When the agent assembles a purchase intent exceeding the threshold, publish an approval request event to a queue (e.g., SQS, pub/sub) with full purchase context: merchant, amount, reason, agent session ID, and a short-lived approval token.
Deliver the approval request to a human via a durable channel (email with a signed approve/reject link, Slack with interactive buttons, or a dashboard with pending approvals); set a TTL of 10–30 minutes.
The agent enters a wait state, polling or subscribing to the approval response topic — it must not proceed or time out silently; on TTL expiry without a response, treat as rejected and surface the failure to the user.
On human approval, the approval service issues a one-time payment authorization token to the agent and records the approver identity, timestamp, and approval context in the audit log.
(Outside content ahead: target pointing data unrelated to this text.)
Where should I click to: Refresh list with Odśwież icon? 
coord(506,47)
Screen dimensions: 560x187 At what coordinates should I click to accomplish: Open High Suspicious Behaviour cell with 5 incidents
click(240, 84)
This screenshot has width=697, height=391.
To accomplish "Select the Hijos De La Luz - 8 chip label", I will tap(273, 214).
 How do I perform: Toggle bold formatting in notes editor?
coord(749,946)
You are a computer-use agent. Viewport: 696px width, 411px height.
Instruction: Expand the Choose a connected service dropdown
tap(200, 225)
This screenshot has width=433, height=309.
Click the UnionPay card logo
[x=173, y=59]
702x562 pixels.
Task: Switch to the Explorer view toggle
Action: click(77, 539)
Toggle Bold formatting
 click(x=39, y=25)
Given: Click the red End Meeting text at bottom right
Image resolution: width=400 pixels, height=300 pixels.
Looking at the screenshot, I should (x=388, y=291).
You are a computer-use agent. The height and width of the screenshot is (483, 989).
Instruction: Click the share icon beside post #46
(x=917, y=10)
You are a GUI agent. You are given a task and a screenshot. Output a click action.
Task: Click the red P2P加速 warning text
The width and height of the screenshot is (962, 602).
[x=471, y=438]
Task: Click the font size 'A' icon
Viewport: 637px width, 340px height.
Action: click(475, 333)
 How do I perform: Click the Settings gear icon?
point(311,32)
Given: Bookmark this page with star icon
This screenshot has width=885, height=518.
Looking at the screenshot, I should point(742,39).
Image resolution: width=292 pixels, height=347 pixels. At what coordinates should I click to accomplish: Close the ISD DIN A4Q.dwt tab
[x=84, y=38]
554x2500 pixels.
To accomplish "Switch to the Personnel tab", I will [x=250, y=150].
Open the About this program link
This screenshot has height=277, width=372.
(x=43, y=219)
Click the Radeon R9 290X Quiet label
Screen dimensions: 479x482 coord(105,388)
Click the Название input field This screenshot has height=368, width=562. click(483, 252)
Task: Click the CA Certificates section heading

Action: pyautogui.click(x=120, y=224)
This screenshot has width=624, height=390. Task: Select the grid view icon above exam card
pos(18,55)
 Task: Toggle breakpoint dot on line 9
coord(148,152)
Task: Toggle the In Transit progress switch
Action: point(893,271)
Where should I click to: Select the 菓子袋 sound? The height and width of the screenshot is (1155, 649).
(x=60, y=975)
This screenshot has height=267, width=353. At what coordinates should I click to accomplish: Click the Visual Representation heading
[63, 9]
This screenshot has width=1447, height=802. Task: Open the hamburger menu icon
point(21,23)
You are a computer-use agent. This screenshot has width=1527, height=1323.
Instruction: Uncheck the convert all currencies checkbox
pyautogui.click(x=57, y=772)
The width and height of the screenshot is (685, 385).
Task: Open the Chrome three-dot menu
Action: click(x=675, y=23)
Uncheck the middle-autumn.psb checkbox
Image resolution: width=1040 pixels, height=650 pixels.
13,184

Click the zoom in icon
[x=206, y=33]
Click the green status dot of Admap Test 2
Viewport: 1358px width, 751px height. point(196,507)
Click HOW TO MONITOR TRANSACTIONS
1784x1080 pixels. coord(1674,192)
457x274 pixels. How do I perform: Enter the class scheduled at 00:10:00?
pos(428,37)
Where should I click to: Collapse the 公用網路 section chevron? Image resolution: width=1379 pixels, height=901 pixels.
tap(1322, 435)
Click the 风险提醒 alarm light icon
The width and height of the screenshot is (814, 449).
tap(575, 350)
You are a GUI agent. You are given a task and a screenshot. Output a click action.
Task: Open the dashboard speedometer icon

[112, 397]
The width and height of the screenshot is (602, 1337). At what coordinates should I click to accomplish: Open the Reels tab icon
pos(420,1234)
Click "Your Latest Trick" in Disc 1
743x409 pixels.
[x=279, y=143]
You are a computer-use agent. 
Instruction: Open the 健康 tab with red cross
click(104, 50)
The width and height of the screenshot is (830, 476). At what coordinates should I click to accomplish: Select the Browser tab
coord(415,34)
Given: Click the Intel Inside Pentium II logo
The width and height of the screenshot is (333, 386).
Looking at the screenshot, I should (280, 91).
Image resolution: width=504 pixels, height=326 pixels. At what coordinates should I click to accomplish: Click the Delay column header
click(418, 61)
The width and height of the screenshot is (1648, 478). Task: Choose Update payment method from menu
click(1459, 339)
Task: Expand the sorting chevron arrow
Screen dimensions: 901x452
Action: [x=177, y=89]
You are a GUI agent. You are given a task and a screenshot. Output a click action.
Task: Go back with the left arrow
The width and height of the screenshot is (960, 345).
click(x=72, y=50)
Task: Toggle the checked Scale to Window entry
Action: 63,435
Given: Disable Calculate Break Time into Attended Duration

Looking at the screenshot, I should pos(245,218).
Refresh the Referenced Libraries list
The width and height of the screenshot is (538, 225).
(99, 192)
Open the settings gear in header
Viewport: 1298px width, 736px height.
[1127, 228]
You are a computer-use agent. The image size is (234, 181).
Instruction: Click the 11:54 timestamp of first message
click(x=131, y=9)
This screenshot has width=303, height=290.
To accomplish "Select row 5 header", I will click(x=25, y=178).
The agent uses the approval token within its validity window to execute the payment; the token is single-use and bound to the specific merchant and amount approved.
Known gotchas
Approval links must be signed and time-limited — an unsigned 'approve?id=123' endpoint is a trivial CSRF target; use HMAC-signed URLs or OAuth-style one-time codes.
Agents can accumulate pending approvals across parallel tasks; build a de-duplication check so the same logical purchase doesn't generate multiple approval requests if the agent retries.
If the human approves but the agent has already timed out and abandoned the task, the issued token must still be invalidated — orphaned approval tokens are a spend-control gap.